The third point, the international rule of law, may be the most sensitive for the West. When Beijing speaks about the selective application of international law, it is not merely criticizing individual actions. It is raising the question of how the international system loses stability when rules cease to be universal. In the Middle East, this message carries particular weight, because regional actors have lived for decades with the consequences of precisely such selectivity.
The fourth component, linking development and security, shows where China’s real comparative advantage lies. Beijing is not trying to replace the United States as the dominant military power in the Gulf. Its influence comes from a different kind of presence: trade, energy, infrastructure, investment, and technology. This is power that is not based primarily on military bases, but on long-term economic ties. From that perspective, China’s approach appears pragmatic.
That is why the relationship with the UAE is especially important. The Emirates are both a significant energy partner for China and a relevant political connection to the wider region. When China speaks about the stability of the Middle East, it does so from the position of a power with a direct interest in keeping the region functional, connected, and open. This makes the Chinese plan more pragmatic than declaratory.
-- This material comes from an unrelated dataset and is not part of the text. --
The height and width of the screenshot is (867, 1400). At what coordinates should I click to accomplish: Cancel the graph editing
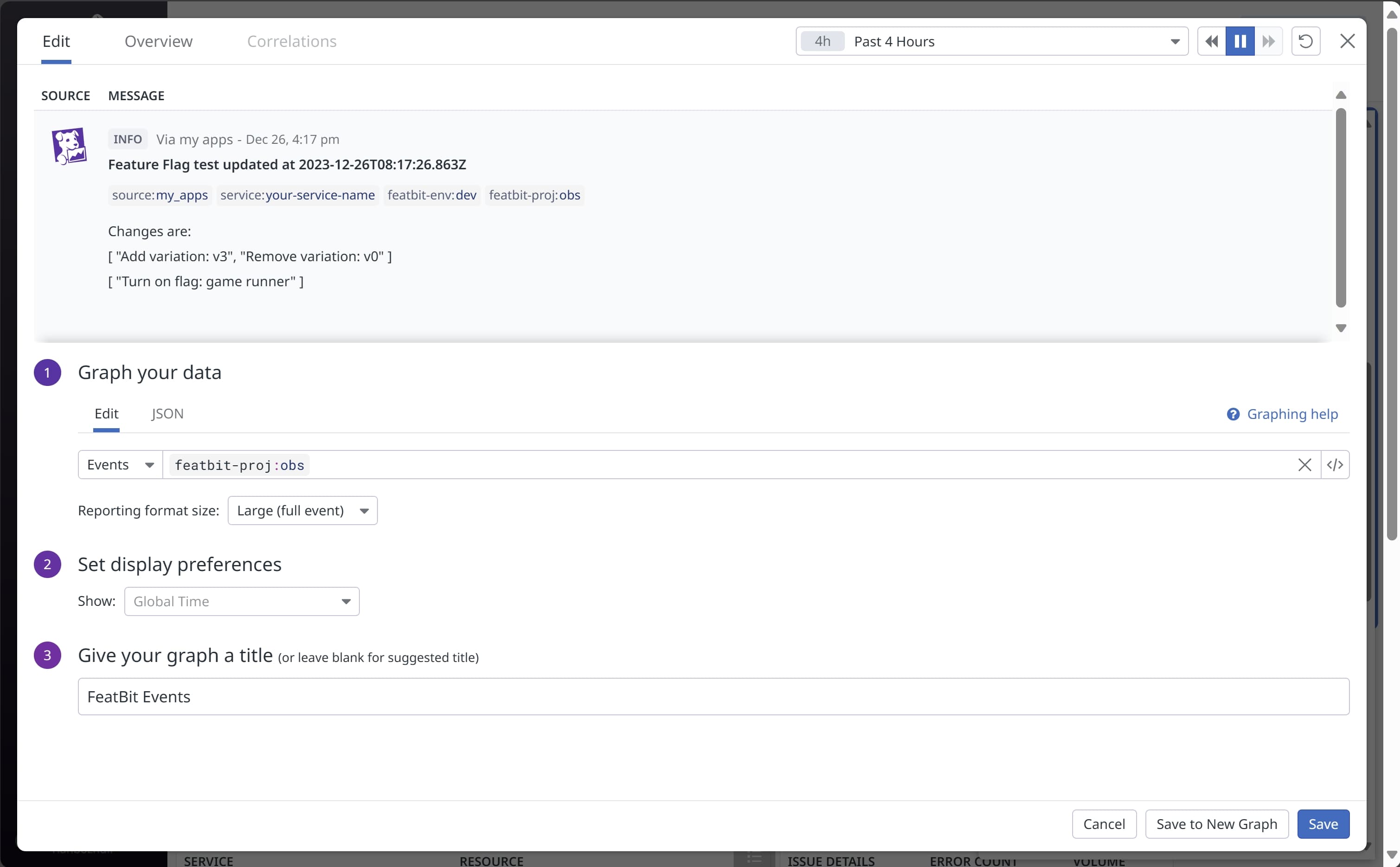(1104, 824)
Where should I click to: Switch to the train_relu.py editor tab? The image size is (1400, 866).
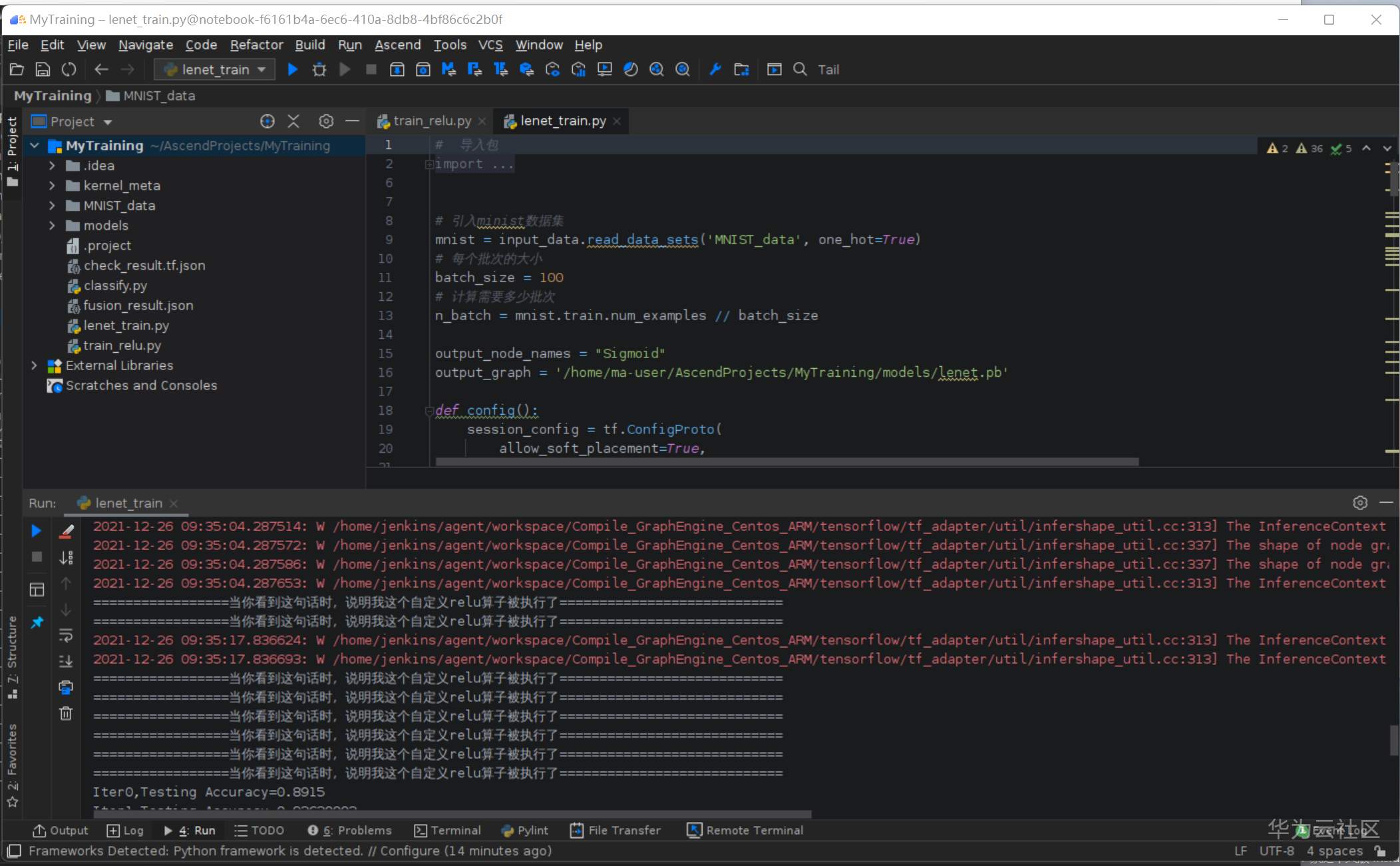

Likewise, in here lies the significance of Xi’s initiative. Its strength is not that it can immediately resolve the crisis. No plan can do that. Its strength lies in showing that the discussion about the Middle East is no longer conducted exclusively in Western terms. China is trying to shift the crisis from the logic of urgent military reaction to the logic of long-term political arrangement.
This is a potentially important change. If the American approach has for decades rested on security architecture, military guarantees, and crisis management, the Chinese approach offers a different formula: stability through sovereignty, development, and interdependence. This formula does not automatically replace the existing order, but it complements it and points to its weaknesses.
For that reason, China’s plan deserves attention. Not because it is perfect, nor because it will change the Middle East or the world overnight, but because it reflects a new reality in international relations. Beijing is no longer merely an economic actor observing crises from a distance. It is increasingly trying to shape the political language of a multipolar world.
In that sense, China’s message is not one of withdrawal, but of patient power—a concept with a long tradition in international relations. China is not trying to be the loudest actor in the room, but rather the actor whose framework becomes increasingly relevant. The claim that China is “silent” may say more about different diplomatic cultures than about Beijing’s actual influence. Chinese diplomacy simply speaks the language of long-term order, not Western urgency.